The action of oxytocin originating in the hypothalamic paraventricular nucleus on mitral and granule cells in the rat main olfactory bulb

The effects of electrical stimulation of the hypothalamic paraventricular nucleus on the spontaneous firing of mitral and granule cells in the main olfactory bulb were examined in ovariectomized female rats under urethane anaesthesia. High-frequency stimulation (0.5–1.0 mA, 10–20 pulses at 100 Hz) of the paraventricular nucleus produced inhibitory responses in 80% of mitral cells tested and excitatory responses in 74% of granule cells tested, with latencies ranging from 2 to 150 s. Both responses were blocked by infusions into the olfactory bulb of [d(CH 2) 5,Tyr(Me) 2]omithine-vasotocin (10 pmol), an oxytocin antagonist, and mimicked by intracerebroventricular infusions (0.2 or 0.4 nmol) or microiontophoretic applications of oxytocin but not by intracerebroventricular infusions of vasopressin (1 or 2 nmol).
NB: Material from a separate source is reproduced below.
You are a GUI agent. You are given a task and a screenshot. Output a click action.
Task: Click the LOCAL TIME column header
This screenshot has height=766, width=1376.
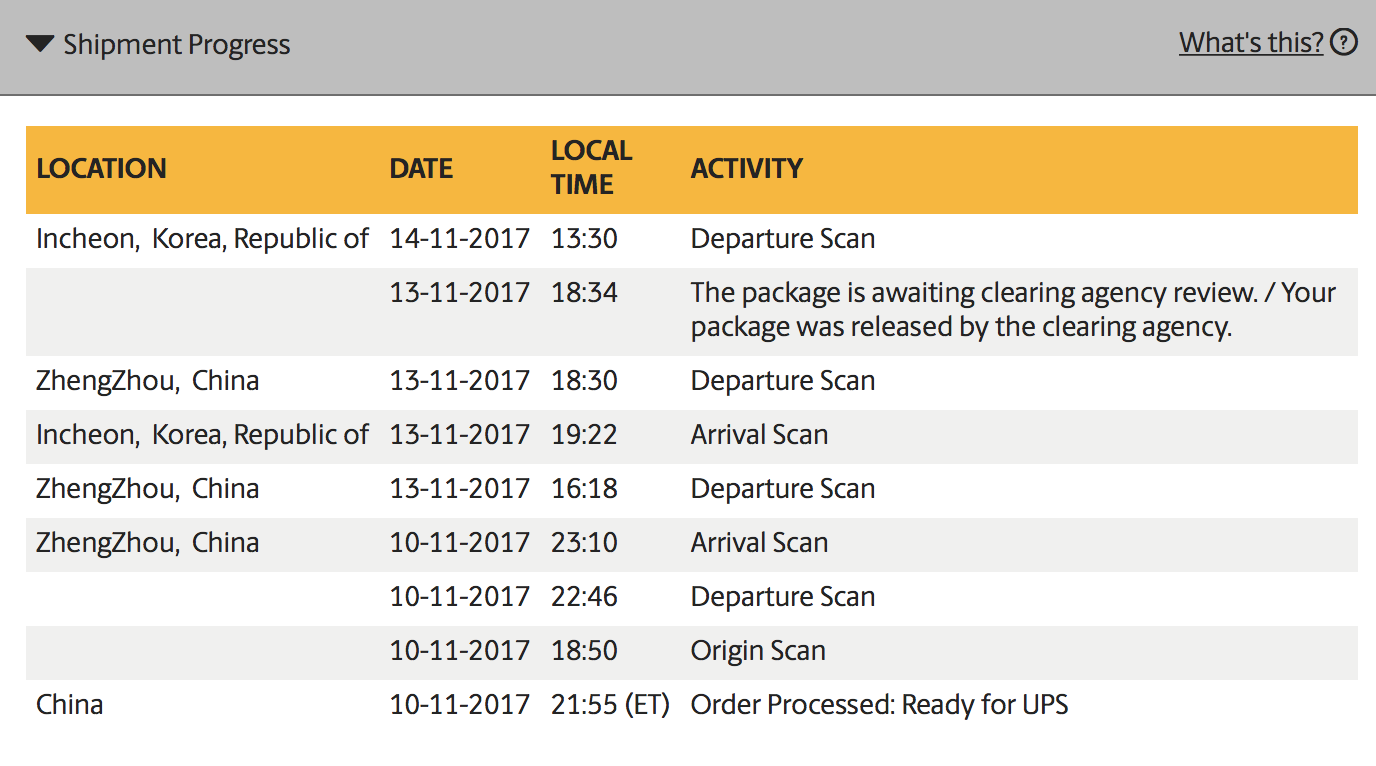pos(592,168)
Infusions of 0.5% lignocaine, a local anaesthetic, into either the medial olfactory tract or the medial forebrain bundle failed to block the responses of mitral and granule cells to the stimulation. Unilateral transections at various levels between the bulb and the paraventricular nucleus also failed to block the responses. There were cases in which significant responses of mitral and granule cells to the stimulation required 60 or more pulses after the lignocaine infusions or transections, however. These results suggest that oxytocin originating in the hypothalamic paraventricular nucleus reaches the olfactory bulb following its release partly into the cerebrospinal fluid and acts to decrease olfactory processing.